Boa noite, meus filhos. Sim, é preciso continuar as sessões, até que um médium se manifeste, para substituir o que vai deixar-vos. Está cumprido o seu papel de iniciador entre vós. Continuai o que começastes, porque vós também servireis um dia à propagação da verdade que neste momento é proclamada no mundo inteiro pelas manifestações ditas dos Espíritos. Persuadi-vos, meus filhos, de que, em geral, o que se entende na Terra por Espírito, só é Espírito para vós. Depois que esse Espírito, ou alma, se separa da matéria grosseira que o envolve, para vós não tem mais corpo, porque vossos olhos materiais não mais o veem, mas continua sendo matéria para os mais elevados que ele. Para vós, minhas crianças, vou fazer uma comparação muito imperfeita, mas que, entretanto, vos poderá dar uma ideia da transformação a que impropriamente chamais morte. Imaginai uma lagarta, que vedes diariamente. Esgotado o tempo de sua existência nesse estado, ela se transforma em crisálida; passa algum tempo nesse estado e depois, chegado o momento, se despoja de seu envoltório e dá origem a uma borboleta, que voa. Ora, a lagarta, ao deixar sua natureza grosseira, representa o homem que morre. A borboleta representa a alma que se eleva. A lagarta arrasta-se no chão. A borboleta voa para o céu. Mudou de matéria, mas ainda é material. Se a lagarta raciocinasse, não veria a borboleta que, entretanto, teria saído da carapaça apodrecida da crisálida. Assim, o corpo não pode ver a alma, mas a alma, envolta em matéria, tem consciência de sua existência e o próprio materialista por vezes a sente interiormente.

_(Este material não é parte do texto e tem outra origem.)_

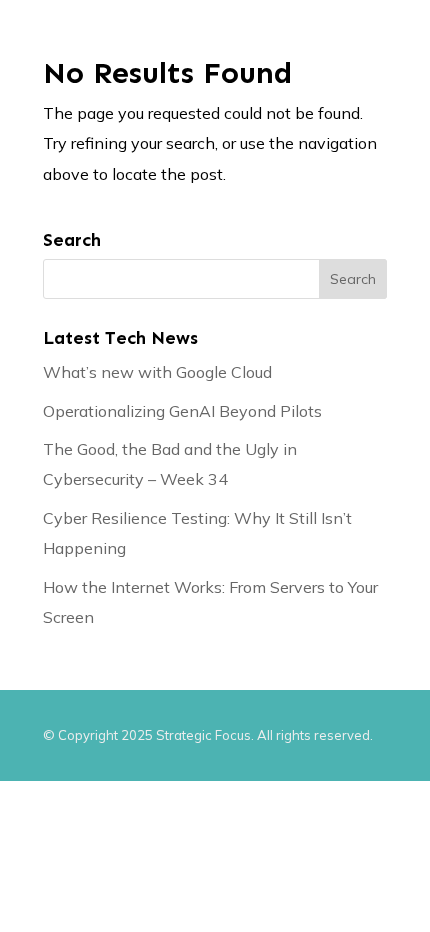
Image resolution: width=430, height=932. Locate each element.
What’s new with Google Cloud (157, 372)
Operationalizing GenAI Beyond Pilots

Então, seu orgulho o impede de concordar e ele fica com sua ciência sem crença, sem se elevar, até que, enfim, lhe chegue a dúvida. Então, nem tudo está acabado, porque nele a luta é maior, mas é apenas uma questão de tempo, porque, meus amigos, não vos esqueçais, todos os filhos de Deus foram criados para a perfeição. Felizes os que não perdem tempo pelo caminho. A eternidade é feita de dois períodos: o das provas, que poderia chamar-se de incubação, e o da eclosão, ou da entrada na vida verdadeira, que chamais de felicidade dos eleitos.

QUINTA SESSÃO

Meus caros filhos, vejo com satisfação que começais a refletir nos avisos e conselhos que vos dou. Sei que para o atual desenvolvimento de vossa inteligência há, simultaneamente, muito assunto para reflexão. Devo, porém, aproveitar a ocasião que se apresenta, pois em poucos dias esse meio não mais estará à minha disposição, e era necessário ferir a vossa imaginação, de maneira a vos sugerir o desejo de continuar as vossas sessões, até que algum de vós possa substituir o médium atual. Espero que estas poucas sessões, sobre as quais vos incito a meditar demoradamente, tenham sido suficientes para despertar vossa atenção e o desejo de aprofundar mais esse vasto assunto de investigações. Tomai como regra jamais procurar satisfazer uma vã curiosidade, mas vos instruirdes e vos aperfeiçoardes. É inútil vos preocupardes com a diferença que possa existir entre o que vos ensinarei e o que sabeis ou julgais saber. Cada vez que vos for dada uma instrução, perguntaivos se é justa e se corresponde às exigências da consciência e da equidade. Quando a resposta for afirmativa, não vos inquieteis em saber se está de acordo com o que vos tiver sido dito. Que vos importa isto! O importante é o justo, o consciencioso e o equitativo. Tudo quanto reúne estas condições é de Deus. Obedecer a uma boa consciência; só fazer coisas úteis; evitar tudo quanto, sem ser mau, não tem utilidade, eis o essencial, pois fazer algo de inútil já é fazer o mal. Evitai escandalizar, mesmo pelo vosso aperfeiçoamento. Circunstâncias há em que a simples visão de vossa mudança pode produzir um efeito pernicioso. Assim, por exemplo, a luz do dia não poderia, sem perigo, atingir de súbito os olhos de um homem encerrado num calabouço escuro. Então, que o vosso progresso não seja entregue à investigação, senão conforme vos aconselhar a sabedoria. Aperfeiçoaivos continuamente: somente no devido tempo permitireis que isto seja visto. Aqueles para quem escrevo este conselho o compreendem, sem que eu tenha de ser mais explícito. Sua consciência lhes dirá.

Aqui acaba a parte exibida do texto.